The guys next door didn’t mind, though. They run a little neighbourhood watch program – mainly on the lookout for unattended chips – and they stayed almost entirely unmoved in the face of blizzards, and ice, and all sorts.

Whenever I appear at the window they get up and we have a little staring competition. Even though they lived next door last year and made it through the harrowing experience of being in my general vicinity without incident, they still don’t seem to completely trust that I’m not going to do something awful to them. And maybe one day I will snap when they start screaming at 4am, but it hasn’t happened yet. And even if it did I don’t think I could clamber over the roof to get to them because I’m not, try as I might, a Mary Poppins chimney sweep.

What I’m trying to say is, as neighbours go, these guys are a little bit odd. But we’re about to enter year two of our co-existence, and I think we’re just about managing to stay on one another’s good side. I’ve become used to the drill – they’re having a quiet moment right now. Then comes a nest, a full family joining in with the early morning wakeup calls, probably right around ‘ooh, it’s warm enough to sleep with my window open’ season*, and then they disappear for six months. Then they come back as if nothing had happened, like so many previously-dead Eastenders characters.
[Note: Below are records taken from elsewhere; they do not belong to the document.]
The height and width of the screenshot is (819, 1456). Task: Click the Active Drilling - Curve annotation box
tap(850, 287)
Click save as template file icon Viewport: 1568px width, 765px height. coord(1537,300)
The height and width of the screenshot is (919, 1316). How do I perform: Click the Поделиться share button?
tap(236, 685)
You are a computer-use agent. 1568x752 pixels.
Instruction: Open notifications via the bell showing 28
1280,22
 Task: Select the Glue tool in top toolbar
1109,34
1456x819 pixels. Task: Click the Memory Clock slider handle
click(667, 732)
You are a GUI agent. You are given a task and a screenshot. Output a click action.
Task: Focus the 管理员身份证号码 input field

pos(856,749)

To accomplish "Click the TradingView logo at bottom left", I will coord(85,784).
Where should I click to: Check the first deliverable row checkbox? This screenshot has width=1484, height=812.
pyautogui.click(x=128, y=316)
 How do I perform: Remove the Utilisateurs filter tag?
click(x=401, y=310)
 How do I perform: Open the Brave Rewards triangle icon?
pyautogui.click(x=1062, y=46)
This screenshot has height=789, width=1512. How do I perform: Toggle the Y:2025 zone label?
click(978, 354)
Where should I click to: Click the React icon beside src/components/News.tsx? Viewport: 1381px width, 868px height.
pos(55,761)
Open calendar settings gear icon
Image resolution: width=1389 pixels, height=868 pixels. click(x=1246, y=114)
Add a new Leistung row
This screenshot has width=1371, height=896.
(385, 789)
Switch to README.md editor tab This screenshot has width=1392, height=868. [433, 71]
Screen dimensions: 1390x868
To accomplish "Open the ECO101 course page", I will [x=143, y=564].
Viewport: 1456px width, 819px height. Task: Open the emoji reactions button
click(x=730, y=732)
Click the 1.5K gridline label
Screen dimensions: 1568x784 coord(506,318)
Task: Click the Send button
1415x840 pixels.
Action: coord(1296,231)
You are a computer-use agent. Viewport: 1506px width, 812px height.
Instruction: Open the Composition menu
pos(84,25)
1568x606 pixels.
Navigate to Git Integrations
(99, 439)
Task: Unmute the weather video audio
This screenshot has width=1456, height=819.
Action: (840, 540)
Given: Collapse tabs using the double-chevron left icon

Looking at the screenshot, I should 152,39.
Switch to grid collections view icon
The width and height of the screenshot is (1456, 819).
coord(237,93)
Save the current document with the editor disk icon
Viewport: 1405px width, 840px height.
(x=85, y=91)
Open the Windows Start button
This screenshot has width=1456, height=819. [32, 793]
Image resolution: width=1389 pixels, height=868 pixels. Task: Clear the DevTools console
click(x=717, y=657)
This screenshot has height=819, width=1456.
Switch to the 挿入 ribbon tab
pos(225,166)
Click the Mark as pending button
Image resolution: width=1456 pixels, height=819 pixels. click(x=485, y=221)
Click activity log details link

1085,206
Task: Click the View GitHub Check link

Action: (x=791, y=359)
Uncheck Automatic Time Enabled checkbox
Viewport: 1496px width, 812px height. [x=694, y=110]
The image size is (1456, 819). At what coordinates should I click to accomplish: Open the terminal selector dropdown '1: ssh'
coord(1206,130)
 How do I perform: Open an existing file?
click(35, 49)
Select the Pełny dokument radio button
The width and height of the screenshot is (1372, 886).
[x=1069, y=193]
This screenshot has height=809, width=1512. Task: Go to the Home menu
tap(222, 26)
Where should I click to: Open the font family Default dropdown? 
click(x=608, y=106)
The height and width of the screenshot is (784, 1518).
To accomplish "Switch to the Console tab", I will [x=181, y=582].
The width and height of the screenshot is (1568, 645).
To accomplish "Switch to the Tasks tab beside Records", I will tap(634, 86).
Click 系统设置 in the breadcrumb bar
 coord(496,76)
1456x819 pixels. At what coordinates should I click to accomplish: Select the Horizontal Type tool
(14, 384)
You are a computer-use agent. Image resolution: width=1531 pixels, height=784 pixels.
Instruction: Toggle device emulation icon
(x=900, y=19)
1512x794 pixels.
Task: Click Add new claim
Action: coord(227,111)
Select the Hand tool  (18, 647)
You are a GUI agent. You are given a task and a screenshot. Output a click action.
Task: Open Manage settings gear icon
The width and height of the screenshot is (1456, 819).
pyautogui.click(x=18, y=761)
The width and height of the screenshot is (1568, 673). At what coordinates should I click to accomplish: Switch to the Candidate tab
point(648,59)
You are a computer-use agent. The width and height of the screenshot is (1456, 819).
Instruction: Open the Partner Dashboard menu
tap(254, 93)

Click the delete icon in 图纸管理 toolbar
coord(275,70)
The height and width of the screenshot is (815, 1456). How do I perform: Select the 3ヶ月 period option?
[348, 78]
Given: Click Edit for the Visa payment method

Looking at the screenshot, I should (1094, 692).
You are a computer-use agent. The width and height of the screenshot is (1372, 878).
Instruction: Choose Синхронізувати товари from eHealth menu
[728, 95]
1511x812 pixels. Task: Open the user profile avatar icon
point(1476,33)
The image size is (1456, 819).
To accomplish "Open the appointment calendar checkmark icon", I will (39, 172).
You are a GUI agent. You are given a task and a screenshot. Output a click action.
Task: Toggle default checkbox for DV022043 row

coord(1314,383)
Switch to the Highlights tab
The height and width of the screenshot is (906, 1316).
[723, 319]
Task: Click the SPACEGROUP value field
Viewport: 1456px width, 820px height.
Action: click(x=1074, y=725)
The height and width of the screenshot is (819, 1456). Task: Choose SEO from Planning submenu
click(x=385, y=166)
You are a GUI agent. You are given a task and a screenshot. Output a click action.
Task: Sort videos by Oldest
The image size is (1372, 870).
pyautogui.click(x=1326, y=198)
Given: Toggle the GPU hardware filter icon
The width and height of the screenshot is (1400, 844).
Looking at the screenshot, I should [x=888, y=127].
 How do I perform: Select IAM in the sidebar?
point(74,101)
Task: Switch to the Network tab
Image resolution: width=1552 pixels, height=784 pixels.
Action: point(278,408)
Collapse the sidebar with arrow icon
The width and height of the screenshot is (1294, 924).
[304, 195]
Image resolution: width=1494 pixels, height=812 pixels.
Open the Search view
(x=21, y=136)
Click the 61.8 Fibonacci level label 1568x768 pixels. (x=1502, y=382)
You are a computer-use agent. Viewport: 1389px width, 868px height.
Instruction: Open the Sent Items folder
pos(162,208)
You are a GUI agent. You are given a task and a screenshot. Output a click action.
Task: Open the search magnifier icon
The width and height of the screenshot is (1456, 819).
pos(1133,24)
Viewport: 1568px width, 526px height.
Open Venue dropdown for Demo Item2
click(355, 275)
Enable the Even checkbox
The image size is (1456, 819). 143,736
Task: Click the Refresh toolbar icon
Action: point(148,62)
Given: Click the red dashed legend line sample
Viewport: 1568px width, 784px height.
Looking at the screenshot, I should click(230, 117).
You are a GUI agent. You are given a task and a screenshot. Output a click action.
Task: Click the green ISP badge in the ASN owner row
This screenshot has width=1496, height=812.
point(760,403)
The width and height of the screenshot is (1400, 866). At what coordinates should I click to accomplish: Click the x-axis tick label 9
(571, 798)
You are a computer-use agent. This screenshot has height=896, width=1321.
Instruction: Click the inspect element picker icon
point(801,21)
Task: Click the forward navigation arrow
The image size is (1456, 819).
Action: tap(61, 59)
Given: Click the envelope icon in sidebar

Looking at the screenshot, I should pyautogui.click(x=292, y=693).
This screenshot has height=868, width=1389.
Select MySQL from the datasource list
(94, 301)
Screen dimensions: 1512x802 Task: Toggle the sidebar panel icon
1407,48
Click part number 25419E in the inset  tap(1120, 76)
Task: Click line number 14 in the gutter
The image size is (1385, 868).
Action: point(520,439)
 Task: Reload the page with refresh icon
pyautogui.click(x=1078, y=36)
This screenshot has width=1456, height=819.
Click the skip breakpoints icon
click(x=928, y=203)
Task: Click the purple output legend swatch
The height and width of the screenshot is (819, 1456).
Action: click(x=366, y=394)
My only slight issue is that Disney movies led me to believe that when I finally made some birdy friends they’d be the pretty, delicate kind who might occasionally run a duster around and would definitely help me get dressed. And, admittedly, they’d be set up for failure from the get-go because it would take a full flock to haul me into my bra of a morning, but it would still be nice to try.

Instead I’m stuck with idiots who shit on my windows and wake me up at 4am almost without fail.

And, worse still, I look for them every morning when I open my curtains and every night when I go to bed. Sometimes I go into my bedroom just to look out of the window and see what they’re up to. I wish I knew how to quit the seagulls next door.

 


*Is the proper name for it, maybe… summer? It’s such a distant memory I honestly can’t think of the name any more. The sunny bit? Sky goes a funny colour like not-clouds? No jumpers? You know the one.